HOW TO COMPLETE THIS TASK:
The answer must be every entry, retyped without a single difference.

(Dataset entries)
======
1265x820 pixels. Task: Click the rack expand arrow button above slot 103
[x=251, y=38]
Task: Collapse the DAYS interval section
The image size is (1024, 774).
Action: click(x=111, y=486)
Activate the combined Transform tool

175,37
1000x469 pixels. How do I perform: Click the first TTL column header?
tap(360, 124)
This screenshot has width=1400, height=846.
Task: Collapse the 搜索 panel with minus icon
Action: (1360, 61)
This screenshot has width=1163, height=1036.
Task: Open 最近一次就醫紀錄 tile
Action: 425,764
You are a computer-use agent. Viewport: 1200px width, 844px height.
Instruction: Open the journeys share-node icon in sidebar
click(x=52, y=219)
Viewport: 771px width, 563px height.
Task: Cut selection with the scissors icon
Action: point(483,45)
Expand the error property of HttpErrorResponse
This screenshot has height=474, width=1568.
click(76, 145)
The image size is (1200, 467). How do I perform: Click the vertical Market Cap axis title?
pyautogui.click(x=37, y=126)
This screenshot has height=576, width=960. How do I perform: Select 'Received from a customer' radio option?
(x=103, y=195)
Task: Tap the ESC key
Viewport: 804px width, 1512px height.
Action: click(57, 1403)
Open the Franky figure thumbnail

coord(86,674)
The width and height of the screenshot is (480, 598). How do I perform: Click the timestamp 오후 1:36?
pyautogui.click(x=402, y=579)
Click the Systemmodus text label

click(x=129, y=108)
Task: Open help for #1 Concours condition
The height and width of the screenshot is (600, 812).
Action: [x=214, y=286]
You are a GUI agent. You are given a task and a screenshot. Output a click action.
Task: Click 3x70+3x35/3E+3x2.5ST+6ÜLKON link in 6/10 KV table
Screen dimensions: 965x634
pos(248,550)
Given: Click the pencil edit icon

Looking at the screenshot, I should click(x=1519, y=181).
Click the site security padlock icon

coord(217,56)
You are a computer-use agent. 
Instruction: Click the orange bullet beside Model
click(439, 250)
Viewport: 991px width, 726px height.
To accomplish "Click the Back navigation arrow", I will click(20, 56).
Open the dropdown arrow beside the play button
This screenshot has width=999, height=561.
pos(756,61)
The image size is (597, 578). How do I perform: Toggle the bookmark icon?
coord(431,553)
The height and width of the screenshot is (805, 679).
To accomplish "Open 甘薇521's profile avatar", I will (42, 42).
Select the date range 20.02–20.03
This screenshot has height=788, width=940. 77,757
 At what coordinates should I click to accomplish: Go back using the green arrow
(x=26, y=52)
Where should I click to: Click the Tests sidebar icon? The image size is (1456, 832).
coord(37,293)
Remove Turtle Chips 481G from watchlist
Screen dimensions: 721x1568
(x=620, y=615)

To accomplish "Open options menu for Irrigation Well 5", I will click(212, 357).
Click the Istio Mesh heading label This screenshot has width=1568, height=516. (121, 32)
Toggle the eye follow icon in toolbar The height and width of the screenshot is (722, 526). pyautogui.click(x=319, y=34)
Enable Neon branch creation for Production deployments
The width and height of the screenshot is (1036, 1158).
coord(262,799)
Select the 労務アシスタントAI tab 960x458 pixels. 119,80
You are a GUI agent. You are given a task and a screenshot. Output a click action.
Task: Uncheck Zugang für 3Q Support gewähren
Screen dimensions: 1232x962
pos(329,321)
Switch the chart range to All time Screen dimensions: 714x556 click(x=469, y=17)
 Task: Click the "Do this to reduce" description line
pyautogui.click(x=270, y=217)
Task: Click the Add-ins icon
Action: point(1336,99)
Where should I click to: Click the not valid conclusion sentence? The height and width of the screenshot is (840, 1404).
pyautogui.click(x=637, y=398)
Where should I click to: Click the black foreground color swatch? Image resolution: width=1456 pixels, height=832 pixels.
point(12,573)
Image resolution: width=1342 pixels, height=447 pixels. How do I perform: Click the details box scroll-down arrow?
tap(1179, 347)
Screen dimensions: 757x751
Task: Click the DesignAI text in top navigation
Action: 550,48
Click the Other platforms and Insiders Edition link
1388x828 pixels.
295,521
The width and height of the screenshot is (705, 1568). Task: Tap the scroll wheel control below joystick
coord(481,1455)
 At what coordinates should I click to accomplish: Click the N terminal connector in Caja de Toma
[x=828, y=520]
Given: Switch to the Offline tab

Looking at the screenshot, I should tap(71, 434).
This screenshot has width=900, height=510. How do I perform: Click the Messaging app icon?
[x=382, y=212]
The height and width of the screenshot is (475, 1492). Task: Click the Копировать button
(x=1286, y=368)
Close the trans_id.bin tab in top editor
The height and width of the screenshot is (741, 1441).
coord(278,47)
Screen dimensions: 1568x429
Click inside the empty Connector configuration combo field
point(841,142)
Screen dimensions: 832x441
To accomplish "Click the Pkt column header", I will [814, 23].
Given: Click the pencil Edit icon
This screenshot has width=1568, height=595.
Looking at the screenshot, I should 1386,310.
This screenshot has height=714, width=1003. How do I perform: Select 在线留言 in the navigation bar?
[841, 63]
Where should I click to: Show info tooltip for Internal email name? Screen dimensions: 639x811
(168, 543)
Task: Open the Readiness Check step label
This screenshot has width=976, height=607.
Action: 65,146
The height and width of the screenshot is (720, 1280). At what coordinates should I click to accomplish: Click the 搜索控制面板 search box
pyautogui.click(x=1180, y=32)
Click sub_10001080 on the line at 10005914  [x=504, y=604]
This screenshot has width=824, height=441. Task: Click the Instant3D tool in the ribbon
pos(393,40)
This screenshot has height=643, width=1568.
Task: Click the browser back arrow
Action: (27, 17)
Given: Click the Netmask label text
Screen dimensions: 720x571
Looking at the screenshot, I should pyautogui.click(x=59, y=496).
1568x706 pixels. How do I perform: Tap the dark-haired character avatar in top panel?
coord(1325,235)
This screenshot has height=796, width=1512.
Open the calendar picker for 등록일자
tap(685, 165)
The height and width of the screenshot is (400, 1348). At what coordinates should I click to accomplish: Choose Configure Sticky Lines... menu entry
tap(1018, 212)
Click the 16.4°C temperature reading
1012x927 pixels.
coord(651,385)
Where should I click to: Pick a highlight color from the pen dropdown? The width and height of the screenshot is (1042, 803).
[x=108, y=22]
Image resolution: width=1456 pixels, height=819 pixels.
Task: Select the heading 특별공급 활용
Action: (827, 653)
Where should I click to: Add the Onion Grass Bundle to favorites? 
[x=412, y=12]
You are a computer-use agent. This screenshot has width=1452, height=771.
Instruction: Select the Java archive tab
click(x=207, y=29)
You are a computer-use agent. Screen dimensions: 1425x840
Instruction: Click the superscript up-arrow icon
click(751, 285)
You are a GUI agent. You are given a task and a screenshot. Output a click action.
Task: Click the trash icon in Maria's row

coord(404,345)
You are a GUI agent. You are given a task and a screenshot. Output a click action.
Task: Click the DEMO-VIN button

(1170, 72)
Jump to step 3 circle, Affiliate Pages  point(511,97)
======
WRITTEN RESPONSE:
1265x820 pixels. Task: Click the rack expand arrow button above slot 103
[x=251, y=38]
Task: Collapse the DAYS interval section
The image size is (1024, 774).
Action: click(x=111, y=486)
Activate the combined Transform tool

175,37
1000x469 pixels. How do I perform: Click the first TTL column header?
tap(360, 124)
This screenshot has width=1400, height=846.
Task: Collapse the 搜索 panel with minus icon
Action: (1360, 61)
This screenshot has width=1163, height=1036.
Task: Open 最近一次就醫紀錄 tile
Action: 425,764
You are a computer-use agent. Viewport: 1200px width, 844px height.
Instruction: Open the journeys share-node icon in sidebar
click(x=52, y=219)
Viewport: 771px width, 563px height.
Task: Cut selection with the scissors icon
Action: point(483,45)
Expand the error property of HttpErrorResponse
This screenshot has height=474, width=1568.
click(76, 145)
The image size is (1200, 467). How do I perform: Click the vertical Market Cap axis title?
pyautogui.click(x=37, y=126)
This screenshot has height=576, width=960. How do I perform: Select 'Received from a customer' radio option?
(x=103, y=195)
Task: Tap the ESC key
Viewport: 804px width, 1512px height.
Action: click(57, 1403)
Open the Franky figure thumbnail

coord(86,674)
The width and height of the screenshot is (480, 598). How do I perform: Click the timestamp 오후 1:36?
pyautogui.click(x=402, y=579)
Click the Systemmodus text label

click(x=129, y=108)
Task: Open help for #1 Concours condition
The height and width of the screenshot is (600, 812).
Action: [x=214, y=286]
You are a GUI agent. You are given a task and a screenshot. Output a click action.
Task: Click 3x70+3x35/3E+3x2.5ST+6ÜLKON link in 6/10 KV table
Screen dimensions: 965x634
pos(248,550)
Given: Click the pencil edit icon

Looking at the screenshot, I should click(x=1519, y=181).
Click the site security padlock icon

coord(217,56)
You are a computer-use agent. 
Instruction: Click the orange bullet beside Model
click(439, 250)
Viewport: 991px width, 726px height.
To accomplish "Click the Back navigation arrow", I will click(20, 56).
Open the dropdown arrow beside the play button
This screenshot has width=999, height=561.
pos(756,61)
The image size is (597, 578). How do I perform: Toggle the bookmark icon?
coord(431,553)
The height and width of the screenshot is (805, 679).
To accomplish "Open 甘薇521's profile avatar", I will (42, 42).
Select the date range 20.02–20.03
This screenshot has height=788, width=940. 77,757
 At what coordinates should I click to accomplish: Go back using the green arrow
(x=26, y=52)
Where should I click to: Click the Tests sidebar icon? The image size is (1456, 832).
coord(37,293)
Remove Turtle Chips 481G from watchlist
Screen dimensions: 721x1568
(x=620, y=615)

To accomplish "Open options menu for Irrigation Well 5", I will click(212, 357).
Click the Istio Mesh heading label This screenshot has width=1568, height=516. (121, 32)
Toggle the eye follow icon in toolbar The height and width of the screenshot is (722, 526). pyautogui.click(x=319, y=34)
Enable Neon branch creation for Production deployments
The width and height of the screenshot is (1036, 1158).
coord(262,799)
Select the 労務アシスタントAI tab 960x458 pixels. 119,80
You are a GUI agent. You are given a task and a screenshot. Output a click action.
Task: Uncheck Zugang für 3Q Support gewähren
Screen dimensions: 1232x962
pos(329,321)
Switch the chart range to All time Screen dimensions: 714x556 click(x=469, y=17)
 Task: Click the "Do this to reduce" description line
pyautogui.click(x=270, y=217)
Task: Click the Add-ins icon
Action: point(1336,99)
Where should I click to: Click the not valid conclusion sentence? The height and width of the screenshot is (840, 1404).
pyautogui.click(x=637, y=398)
Where should I click to: Click the black foreground color swatch? Image resolution: width=1456 pixels, height=832 pixels.
point(12,573)
Image resolution: width=1342 pixels, height=447 pixels. How do I perform: Click the details box scroll-down arrow?
tap(1179, 347)
Screen dimensions: 757x751
Task: Click the DesignAI text in top navigation
Action: 550,48
Click the Other platforms and Insiders Edition link
1388x828 pixels.
295,521
The width and height of the screenshot is (705, 1568). Task: Tap the scroll wheel control below joystick
coord(481,1455)
 At what coordinates should I click to accomplish: Click the N terminal connector in Caja de Toma
[x=828, y=520]
Given: Switch to the Offline tab

Looking at the screenshot, I should tap(71, 434).
This screenshot has width=900, height=510. How do I perform: Click the Messaging app icon?
[x=382, y=212]
The height and width of the screenshot is (475, 1492). Task: Click the Копировать button
(x=1286, y=368)
Close the trans_id.bin tab in top editor
The height and width of the screenshot is (741, 1441).
coord(278,47)
Screen dimensions: 1568x429
Click inside the empty Connector configuration combo field
point(841,142)
Screen dimensions: 832x441
To accomplish "Click the Pkt column header", I will [814, 23].
Given: Click the pencil Edit icon
This screenshot has width=1568, height=595.
Looking at the screenshot, I should 1386,310.
This screenshot has height=714, width=1003. How do I perform: Select 在线留言 in the navigation bar?
[841, 63]
Where should I click to: Show info tooltip for Internal email name? Screen dimensions: 639x811
(168, 543)
Task: Open the Readiness Check step label
This screenshot has width=976, height=607.
Action: 65,146
The height and width of the screenshot is (720, 1280). At what coordinates should I click to accomplish: Click the 搜索控制面板 search box
pyautogui.click(x=1180, y=32)
Click sub_10001080 on the line at 10005914  [x=504, y=604]
This screenshot has width=824, height=441. Task: Click the Instant3D tool in the ribbon
pos(393,40)
This screenshot has height=643, width=1568.
Task: Click the browser back arrow
Action: (27, 17)
Given: Click the Netmask label text
Screen dimensions: 720x571
Looking at the screenshot, I should pyautogui.click(x=59, y=496).
1568x706 pixels. How do I perform: Tap the dark-haired character avatar in top panel?
coord(1325,235)
This screenshot has height=796, width=1512.
Open the calendar picker for 등록일자
tap(685, 165)
The height and width of the screenshot is (400, 1348). At what coordinates should I click to accomplish: Choose Configure Sticky Lines... menu entry
tap(1018, 212)
Click the 16.4°C temperature reading
1012x927 pixels.
coord(651,385)
Where should I click to: Pick a highlight color from the pen dropdown? The width and height of the screenshot is (1042, 803).
[x=108, y=22]
Image resolution: width=1456 pixels, height=819 pixels.
Task: Select the heading 특별공급 활용
Action: (827, 653)
Where should I click to: Add the Onion Grass Bundle to favorites? 
[x=412, y=12]
You are a computer-use agent. This screenshot has width=1452, height=771.
Instruction: Select the Java archive tab
click(x=207, y=29)
You are a computer-use agent. Screen dimensions: 1425x840
Instruction: Click the superscript up-arrow icon
click(751, 285)
You are a GUI agent. You are given a task and a screenshot. Output a click action.
Task: Click the trash icon in Maria's row

coord(404,345)
You are a GUI agent. You are given a task and a screenshot. Output a click action.
Task: Click the DEMO-VIN button

(1170, 72)
Jump to step 3 circle, Affiliate Pages  point(511,97)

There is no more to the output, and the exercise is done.